第三話 『夢の続き』

 俺は家を出ると車に乗り込み、オートパイロットに真帆の住所を設定した。

 車が浮き上がり。空を移動するのだが現代の車は完全なオートパイロットとなっている為、速度超過をして到着時間を早めることできない。


 昔の車は空が飛べない代わりに自分で操縦する事が出来、速度超過も自由自在であったというのだから驚きだ。


「……どうやって動かすのか分からんしな……」


 そもそもこの車には乗っている人間が行先を操作する方法がタブレットのような液晶画面しか存在していない。


 ◆



 ゆったりとした空の旅に若干の焦燥感を感じつつ待っていると……三十分程で車が止まった。

 ここが真帆の家か……。外観は俺が住んでいる場所と全く同じだな。


「って……だとすると、入れないんじゃないか……?」


 今更になってそんな事に気づいたが、取り合えず扉に触れてみた。


「おいおい、マジか……」


 扉はすんなりと開いた。

 この世界の人間は八段階の階級分けがされており、俺の住民階級は五。それはそれ以下の住民に対しては様々な効果を働く絶対制度。このタイプの扉が簡単に開くという事はつまり、真帆は俺よりも二階級以上下であるとい事になる。


 現実で人と接触すめ事が無いためこの制度にお世話になったのは初めてであるのだが……便利なものだ。

 扉を開け中へと入ってみると、部屋はたった一部屋しか無く、広さも程々しか無い。

 他人の部屋に入ったのは初めてだが、こんなにも階級差があるものなのか……。最低限の生活保障はされている筈なのだが……床に散らばった未使用の栄養補給パックと幸福投与剤から見て、あまり使っていなかったのだろう。


 ベッドの上で横になっている真帆は……プロフィール通りの女の子であった。歳の程も十八歳くらいだろう。

 胸は無いので腰まであるブロンドヘアーでの判断ではあるのだが、間違ってはいない筈だ。ヘットギアを外し、顔を確認して見ると……可愛い。

 若干やつれてはいるものの、俺のアバターに引けを取らない可愛さがある。


「おい、大丈夫か」


「んぅ……」


「良し、息はあるな」


「……おなか、へった……」


 呆れる。

 つまり彼女はよくいるゲーム達と同様、空腹による飢餓のせいで強制切断をされたという訳だ。

 俺は適当に栄養補給パックを拾い、ストローを通してから口に持っていってやった。


「――ッ! ……んっ……んっ……んっ……ぷはっ……」


 凄い勢いで飲んだな……。

 っと、目が覚めたか?


「えっと……誰、ですか?」


「目の前で倒れられたからな。
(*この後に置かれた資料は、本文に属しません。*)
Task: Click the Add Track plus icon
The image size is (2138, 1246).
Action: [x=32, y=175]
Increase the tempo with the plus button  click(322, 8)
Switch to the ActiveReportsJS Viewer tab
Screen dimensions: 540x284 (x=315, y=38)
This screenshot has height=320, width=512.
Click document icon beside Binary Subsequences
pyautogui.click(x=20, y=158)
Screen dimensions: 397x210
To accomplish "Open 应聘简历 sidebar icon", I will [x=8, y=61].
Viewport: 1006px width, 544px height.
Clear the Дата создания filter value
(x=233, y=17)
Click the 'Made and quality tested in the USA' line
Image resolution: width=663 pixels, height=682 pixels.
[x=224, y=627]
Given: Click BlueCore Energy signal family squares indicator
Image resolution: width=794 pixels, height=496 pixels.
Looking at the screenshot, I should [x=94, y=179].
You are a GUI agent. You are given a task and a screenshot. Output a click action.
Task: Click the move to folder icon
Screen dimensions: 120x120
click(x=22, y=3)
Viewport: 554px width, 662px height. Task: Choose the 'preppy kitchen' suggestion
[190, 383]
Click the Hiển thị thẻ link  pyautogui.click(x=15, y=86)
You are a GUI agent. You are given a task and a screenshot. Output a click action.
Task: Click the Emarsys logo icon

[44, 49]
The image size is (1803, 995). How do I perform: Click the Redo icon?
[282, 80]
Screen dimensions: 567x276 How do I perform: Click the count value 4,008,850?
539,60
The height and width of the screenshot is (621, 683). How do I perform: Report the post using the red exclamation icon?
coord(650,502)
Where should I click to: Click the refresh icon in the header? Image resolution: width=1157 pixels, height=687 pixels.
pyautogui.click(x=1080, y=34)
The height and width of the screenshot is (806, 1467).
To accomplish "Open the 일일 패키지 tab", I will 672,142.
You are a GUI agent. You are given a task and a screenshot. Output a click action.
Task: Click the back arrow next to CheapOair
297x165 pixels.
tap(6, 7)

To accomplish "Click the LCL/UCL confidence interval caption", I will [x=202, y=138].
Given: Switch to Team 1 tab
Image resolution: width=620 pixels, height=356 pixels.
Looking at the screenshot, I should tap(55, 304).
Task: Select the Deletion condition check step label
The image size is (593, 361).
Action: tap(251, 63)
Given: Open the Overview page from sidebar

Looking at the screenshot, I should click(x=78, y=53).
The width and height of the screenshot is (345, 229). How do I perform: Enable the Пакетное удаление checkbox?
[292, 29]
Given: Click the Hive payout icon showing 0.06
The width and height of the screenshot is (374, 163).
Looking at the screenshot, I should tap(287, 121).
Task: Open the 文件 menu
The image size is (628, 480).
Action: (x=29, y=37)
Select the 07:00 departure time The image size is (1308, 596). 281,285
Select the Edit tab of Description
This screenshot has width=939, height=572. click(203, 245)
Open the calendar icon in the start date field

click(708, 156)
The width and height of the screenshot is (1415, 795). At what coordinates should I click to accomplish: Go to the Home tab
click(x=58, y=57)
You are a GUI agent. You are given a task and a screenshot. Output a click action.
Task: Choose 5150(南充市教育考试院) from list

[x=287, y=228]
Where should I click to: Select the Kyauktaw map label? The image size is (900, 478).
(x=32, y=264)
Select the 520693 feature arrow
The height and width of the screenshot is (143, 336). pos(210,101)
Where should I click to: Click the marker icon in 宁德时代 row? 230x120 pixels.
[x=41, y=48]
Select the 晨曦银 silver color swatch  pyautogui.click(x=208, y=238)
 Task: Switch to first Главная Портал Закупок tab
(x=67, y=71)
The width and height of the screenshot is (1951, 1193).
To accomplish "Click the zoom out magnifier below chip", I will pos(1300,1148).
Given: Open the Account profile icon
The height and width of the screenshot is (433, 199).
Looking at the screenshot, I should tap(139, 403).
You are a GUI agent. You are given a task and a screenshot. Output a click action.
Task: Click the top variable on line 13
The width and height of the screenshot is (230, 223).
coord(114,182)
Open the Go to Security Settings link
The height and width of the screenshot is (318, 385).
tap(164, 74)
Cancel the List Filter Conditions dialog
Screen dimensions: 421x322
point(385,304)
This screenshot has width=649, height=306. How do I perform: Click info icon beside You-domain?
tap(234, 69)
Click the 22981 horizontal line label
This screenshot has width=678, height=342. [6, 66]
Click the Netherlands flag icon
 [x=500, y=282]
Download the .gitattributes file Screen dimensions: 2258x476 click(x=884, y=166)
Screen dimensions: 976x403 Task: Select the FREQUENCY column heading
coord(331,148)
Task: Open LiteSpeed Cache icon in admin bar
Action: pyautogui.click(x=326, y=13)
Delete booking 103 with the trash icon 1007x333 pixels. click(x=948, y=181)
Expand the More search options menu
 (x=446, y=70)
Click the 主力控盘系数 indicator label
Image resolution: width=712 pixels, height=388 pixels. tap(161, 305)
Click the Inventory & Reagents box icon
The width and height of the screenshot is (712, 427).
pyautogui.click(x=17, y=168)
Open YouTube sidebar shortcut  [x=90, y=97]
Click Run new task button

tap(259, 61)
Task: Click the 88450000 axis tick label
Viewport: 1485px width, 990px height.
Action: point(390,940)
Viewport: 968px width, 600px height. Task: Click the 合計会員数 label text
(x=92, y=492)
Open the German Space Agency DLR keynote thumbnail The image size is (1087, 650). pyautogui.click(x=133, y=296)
プロフィールに書いてあった情報を頼りに様子を見に来た」


「というとつまり、貴方があの女の子……の中の人?」


「ああ」


「……人物描の上達ってどうすれば……」


「今そこなのか!? 取りあえずきちんと栄養を摂らない小説家になる以前に死ぬぞ!?」


 俺は適当な栄養補給パックをもう一つ手渡してみるのだが……嫌な顔をするばかりで受け取らない。


「おい……」


「それ、おいしくない……」


「好きな味が選べるだろうに、何の味を選んだんだ?」


 俺は栄養補給パックにストローを通し、一口飲んでみると……吹き出した。


「ひゃぁ! ちょ、私にかけないでよ!! うぇぇ……べとべとだよぉ……」


「す、すまん! いやこの味……何だこれ……? パッと思いつくのは昆虫のイモムシ味か……?」


「それしか受け取れないんだもん……」


「は?」


「私の住民階級は一。それだと本当に最低限の生活保障しか無いの。貴方の階級は?」


「五だな」


「うぅ……羨ましいよぉ……」


「働けばいいだろうに。少なくとも二階級にはなれるはずだ。もしくは……他の連中みたく寝る事だな……」


「だってぇ……小説家になりたいんだもんんんん……」


 …………。

 俺と彼女の違いは、こんな生活にに落ちてまで小説一本に熱を注いでいるところなのかもしれないな……。

 この熱意だけは羨ましいもんだ。今のこの時代、こんなにも夢を持って生きている奴も珍しい。


「取り敢えず、俺ん家に来て飯食うか?」


「いいの!?」


「ああ、ただし体を綺麗にしてからだけどな」


 俺は真帆が体を身ぎれいにし、準備が出来るのを待ってから車を出発させた。